The scramble for reserves is also accelerating the shift away from mature fields such as those in the North Sea and Alaska, where companies have been harvesting the fruits of investments they made in the 1960s and ’70s at costs far lower than those that prevail today. Now the focus is on developing countries such as Angola, Nigeria, Trinidad, or the states of the former Soviet Union. Companies have little choice but to make the change. Production in the North Sea and Prudhoe Bay in Alaska is falling, and they need to add new resources to maintain output.

But there are serious costs associated with moving into new territories. An oil zone such as the North Sea or the Gulf of Mexico is a vast network of fields, many of which share terminals, processing plants, pipelines, and other expensive pieces of equipment. In the North Sea, companies such as Total (TOT ) help maintain output levels by plugging newly discovered satellite fields into existing networks.

That’s not the case in basins like Sakhalin in Russia and Tenghiz in Kazakhstan. There, companies must invest not only in drilling but also in building fresh infrastructure at much higher prices. Morgan Stanley figures that finding and development costs rose by 86% from 1999 to 2003, to $6.70 per barrel of oil equivalent.

Meanwhile, some of the richest acreage remains largely off limits to Western oil companies. With prices high, there’s less incentive for countries with huge reserves of cheap oil, such as Iran, Kuwait, and Saudi Arabia, to cede opportunities to global companies. “We know by experience that it’s easier for OPEC countries to open for foreign investment when oil prices are low,” said Thierry Desmarest, CEO of France’s Total, in an interview with BusinessWeek last fall. No rapid opening in the Gulf area is likely.

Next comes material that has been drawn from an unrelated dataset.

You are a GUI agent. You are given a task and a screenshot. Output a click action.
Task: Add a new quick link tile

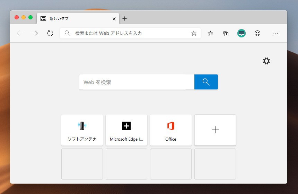coord(215,130)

To build up reserves, oil majors are relying more and more on acquisitions of known assets. BP’s $8 billion purchase of 50% of Russia’s TNK in 2003 boosted reserves by 11%. Other outfits are pursuing unconventional and more capital-intensive sources of oil and gas, from tar sands to liquefied natural gas to drilling in increasingly deep water. This, of course, drives costs up even further. International majors are also facing stiffer competition for deals from Chinese and Indian companies, which are willing to spend big to lock up energy supplies for their fast-growing economies.

In this environment it’s tough to play catch-up after poor exploration results. That’s what Shell is racing to do. The company is hiring 1,000 exploration and production personnel and focusing its $15 billion per year capital spending on boosting reserves. Those engineers will undoubtedly find more oil. Whether it will be enough to keep the party going is another question.